« Le refus de la Russie de renvoyer les enfants ukrainiens séparés de leur famille et de leurs tuteurs légaux constitue une grave violation de leurs droits humains ». Il faut « de toute urgence » « réunir ces enfants avec leurs familles », a déclaré Dunja Mijatović, Commissaire aux Droits de l’homme du Conseil de l’Europe, lundi 6 mars, après une visite en Ukraine.
La Commissaire distingue plusieurs cas de figure parmi ces enfants déplacés en Russie ou dans les territoires occupés : certains viennent d’orphelinats ou d’institutions installés dans des territoires occupés avant ou après le 24 février 2022, d’autres ont vu leurs parents être tués, blessés, détenus ou disparaître, par exemple lors du bombardement de Marioupol. D’autres encore ont été envoyés dans des camps de loisirs en Russie ou dans les territoires ukrainiens occupés sans être renvoyés vers leurs parents.

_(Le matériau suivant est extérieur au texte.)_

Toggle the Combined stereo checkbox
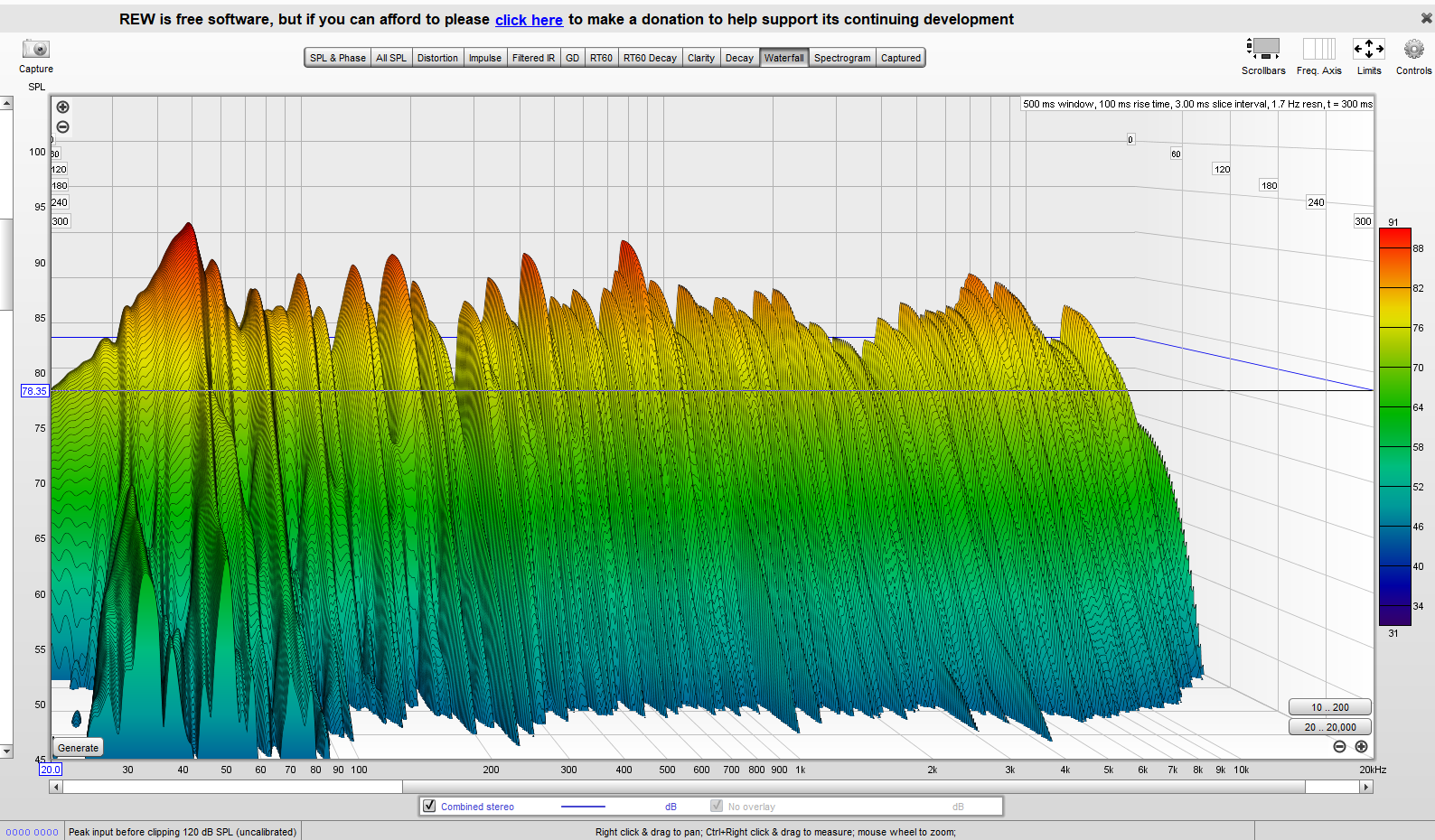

Ils y seraient soumis à un endoctrinement dénigrant l’identité ukrainienne.
Dunja Mijatović dénonce « une exploitation délibérée de la vulnérabilité des enfants » et alerte sur des cas d’adoption par des citoyens russes soutenus par des fonctionnaires à tous les niveaux.
Le retour de ces enfants est « une entreprise extrêmement complexe, entachée de différents obstacles », admet-elle en soulignant notamment l’absence d’accès à ces enfants et la difficulté d’établir des « chiffres fiables ».
Mais l’urgence s’impose, « la question est de la plus haute priorité » et elle doit mobiliser « toute l’expertise possible » afin d’élaborer un « mécanisme de regroupement ».
Appel est fait aux institutions internationales et aux États membres du Conseil de l’Europe d’œuvrer en ce sens.
La Commissaire insiste aussi sur l’importance, à terme, de juger les auteurs de ces violations des droits de l’enfant.
Elle annonce un prochain rapport sur la situation des droits de l’homme des Tatars de Crimée.